Instructies en eisen: Zet de regels vanaf de regel met "Task: Toggle output scroll lock icon" tot en met de regel met "Action: 1301,709" in een JSON-lijst van strings, één string per regel en zonder lege regels. Laat de afbeeldingen weg.

Ruwe gegevens:
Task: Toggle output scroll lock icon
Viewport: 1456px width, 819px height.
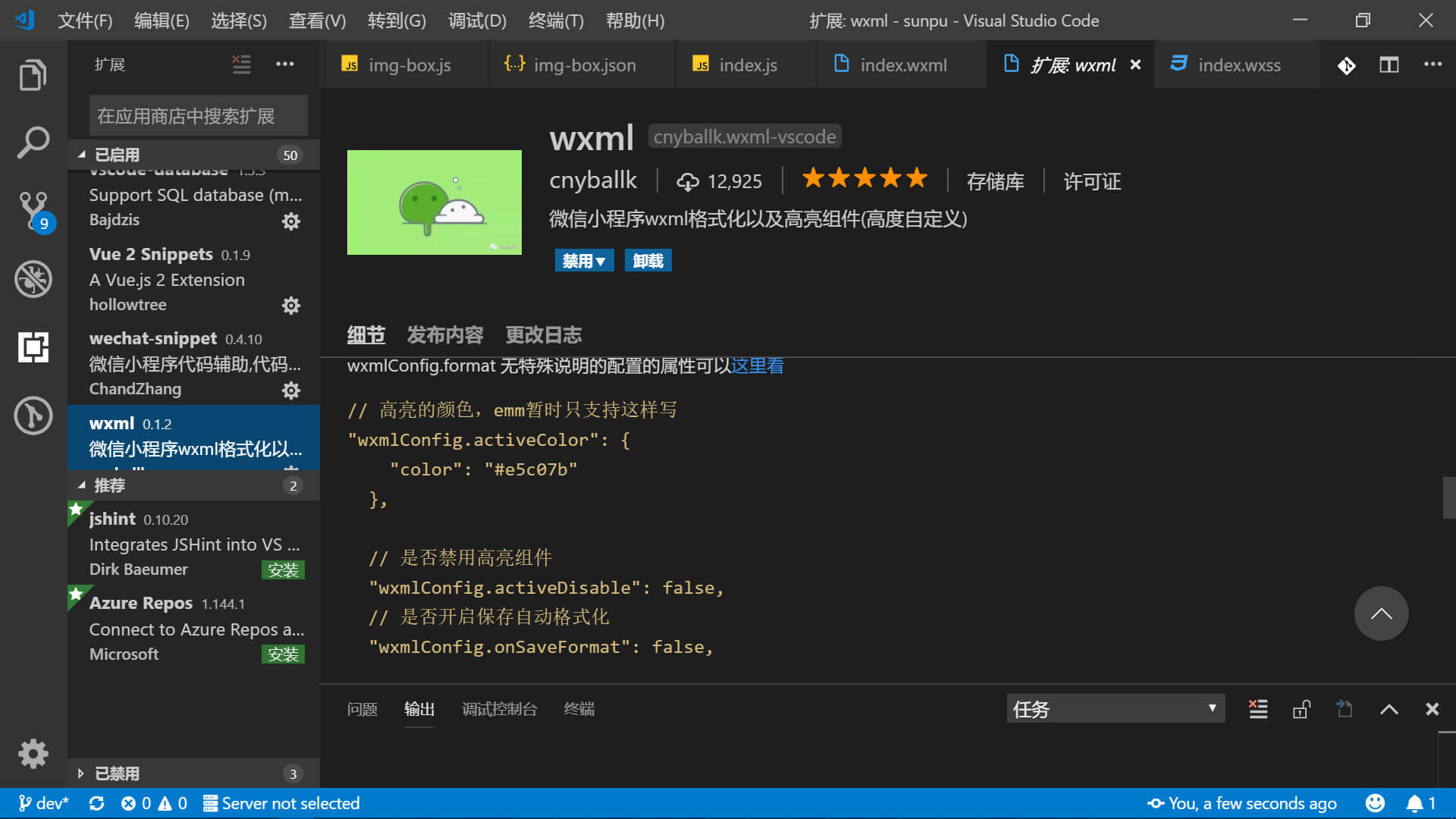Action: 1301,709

---

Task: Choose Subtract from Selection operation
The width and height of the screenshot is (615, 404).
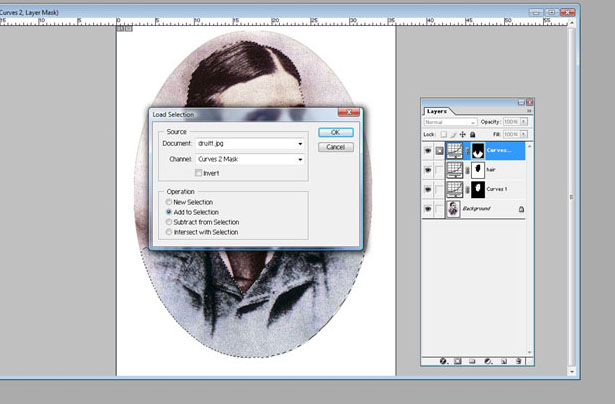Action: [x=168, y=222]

Resultaat:
[
  "Task: Toggle output scroll lock icon",
  "Viewport: 1456px width, 819px height.",
  "Action: 1301,709"
]